Pumon, suivi par Timba, marche d’un pas décidé vers Fléo, Gaston, Hermès et Olga, qui discutent également, verre à la main, sauf Gaston qui arbore une bière en bouteille, et Olga qui fait l’impasse sur l’alcool. Il s'immisce alors dans la conversation pour leur demander leur avis.
« Désolé de vous déranger, commence Pumon, mais on voulait ton avis sur un truc Olga.
- Euh… Oui ? répond Olga un peu gênée, hésitante à l'idée d’être mise en avant alors qu’ils viennent d’interrompre la conversation.
- Pumon veut se faire tatouer un gobeur noir dans le creux du bras droit et je pense que ça fait trop. T’en penses quoi ? explique Timba d’une traite, comme impatient.
- Alors personnellement, je m’en fous, répond sarcastiquement Fléo, bras croisés, coupant d'ailleurs Olga dans son élan de réponse.
- ...Merci pour ton avis, répond Pumon dépité, ironique.
- Mais arrête Fléo, c’est pas parce que t’aimes pas les tatouages que tu dois te comporter comme ça avec eux ! répond Gaston à Fléo d’un air renfrogné. Moi je trouve que ce serait une super idée, reprend-il en regardant Pumon d’un air convaincu.

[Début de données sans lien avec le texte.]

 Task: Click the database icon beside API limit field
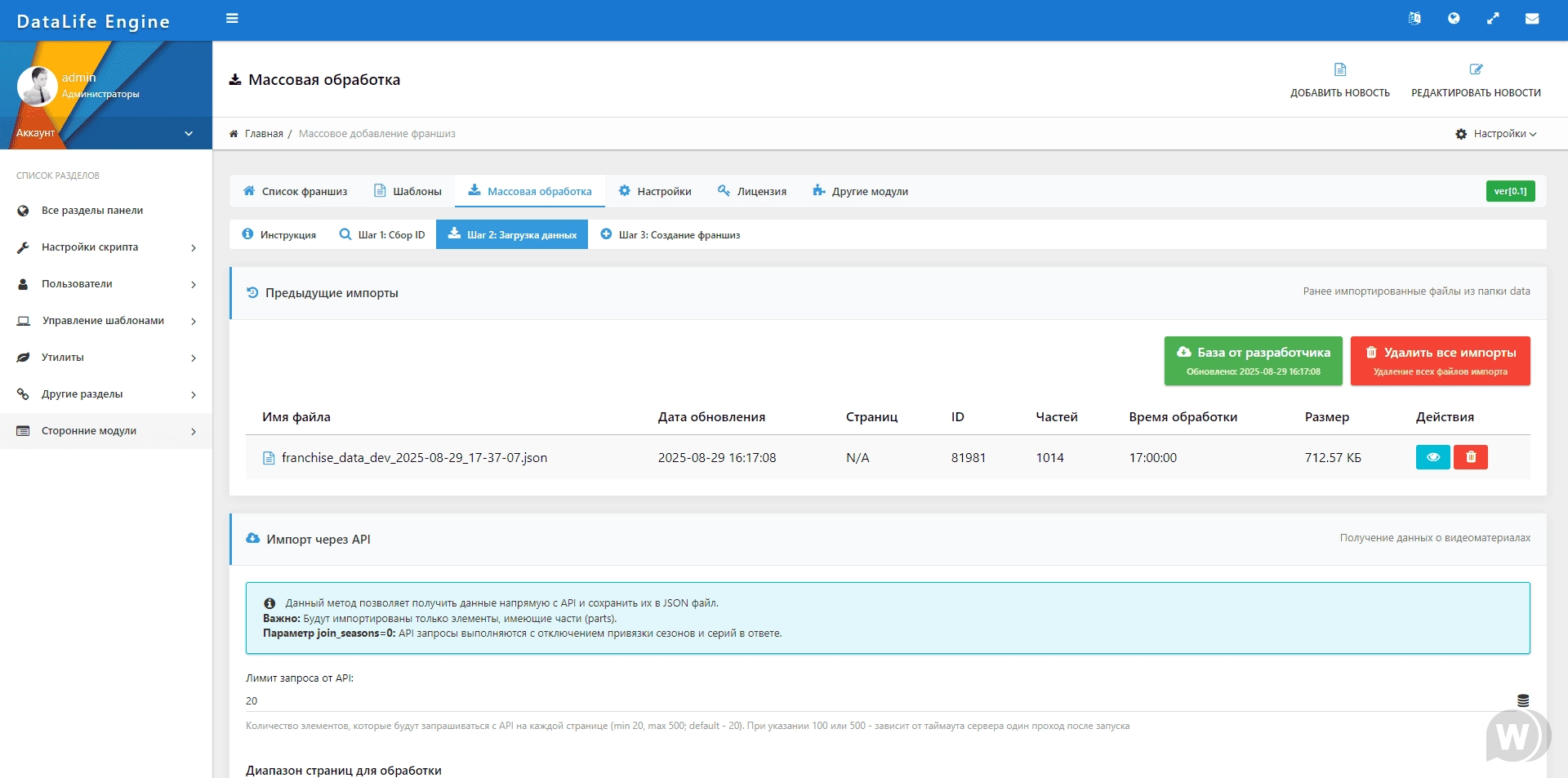pyautogui.click(x=1523, y=700)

- Il t’a pas demandé ton avis, marmonne Fléo.
- En vrai l’idée est cool, en plus après si tu veux le modifier tu pourras rajouter des gobeurs et faire carrément un troupeau ! rajoute Hermès, fier de sa blague. »

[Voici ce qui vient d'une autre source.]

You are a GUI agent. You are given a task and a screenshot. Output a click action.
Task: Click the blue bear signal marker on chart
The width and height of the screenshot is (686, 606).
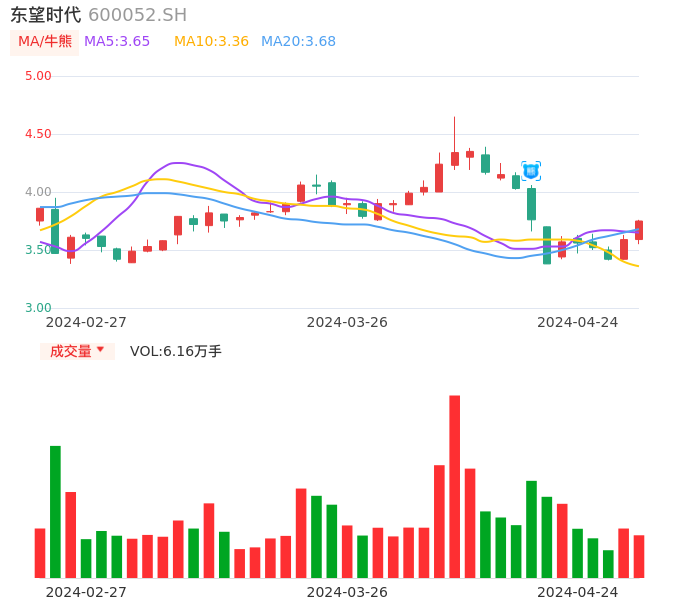click(531, 171)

Alors qu’ils se mettent à rire, sauf Timba, agacé de voir tout le monde aller dans le sens de Pumon, Fléo s’eclipse du groupe et va voir Judd, en train de se resservir un verre.

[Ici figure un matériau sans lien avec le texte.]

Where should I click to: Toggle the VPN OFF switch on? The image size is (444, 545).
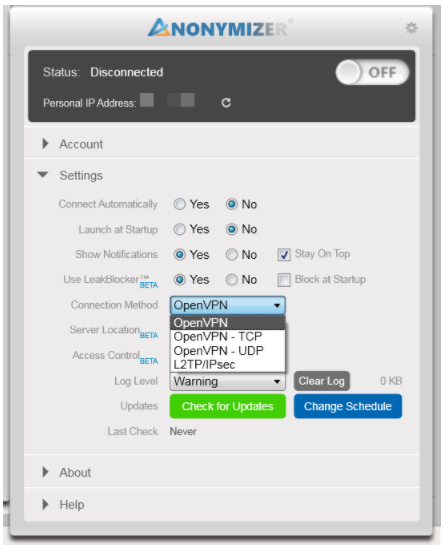[x=372, y=72]
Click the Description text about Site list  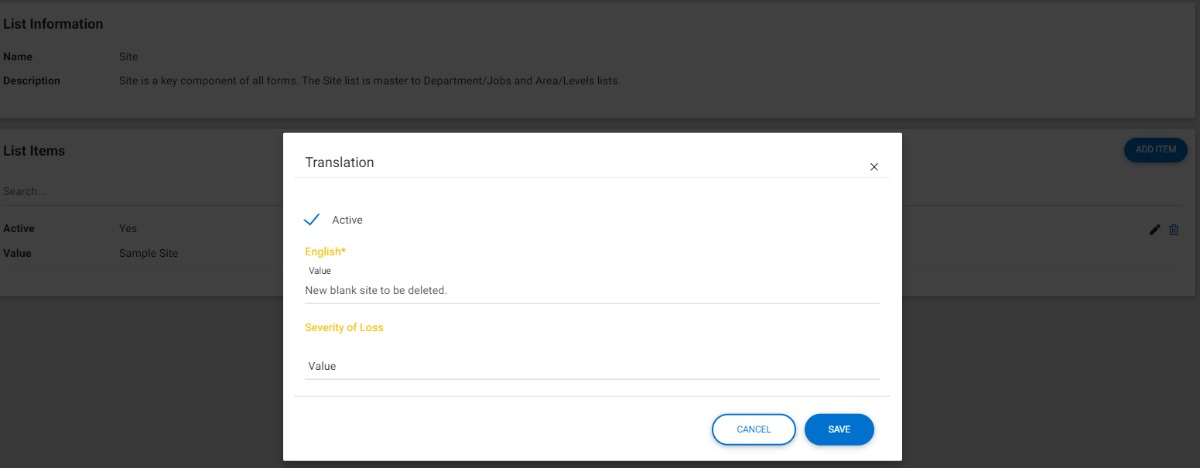(370, 81)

« ...Ça va ? lance simplement Fléo, d’un ton un peu hésitant.
- Ça va, répond Judd en regardant le fond de son verre fraîchement rempli. C’est cool que vous soyez venu, reprend-il en se retournant vers Fléo avec un léger sourire.
- Ouais, je suis content aussi, ça faisait longtemps, répond-il avec un sourire. C’est juste un peu dommage qu’il y ait Gaston quoi, lui et sa candeur d’imbécile heureux, dit-il en faisant la grimace. »
Judd rigole, puis Fléo souffle du nez en le voyant rire.
« Bon, tu me ressers un verre ? C’est que je commence à me déshydrater, reprend Fléo en mettant en évidence son verre vide, arborant une mine faussement inquiète.
- Allez, répond Judd en prenant une bouteille devant lui. »
Ellipse. La soirée touche à sa fin, certains invités sont partis dormir à l’intérieur, d’autres, surtout les garçons, sont affalés aux quatre coins du jardin, endormis dans des positions plus ou moins cohérentes et confortables. Judd, seul éveillé, est assis en tailleur un verre à la main, et il observe les étoiles.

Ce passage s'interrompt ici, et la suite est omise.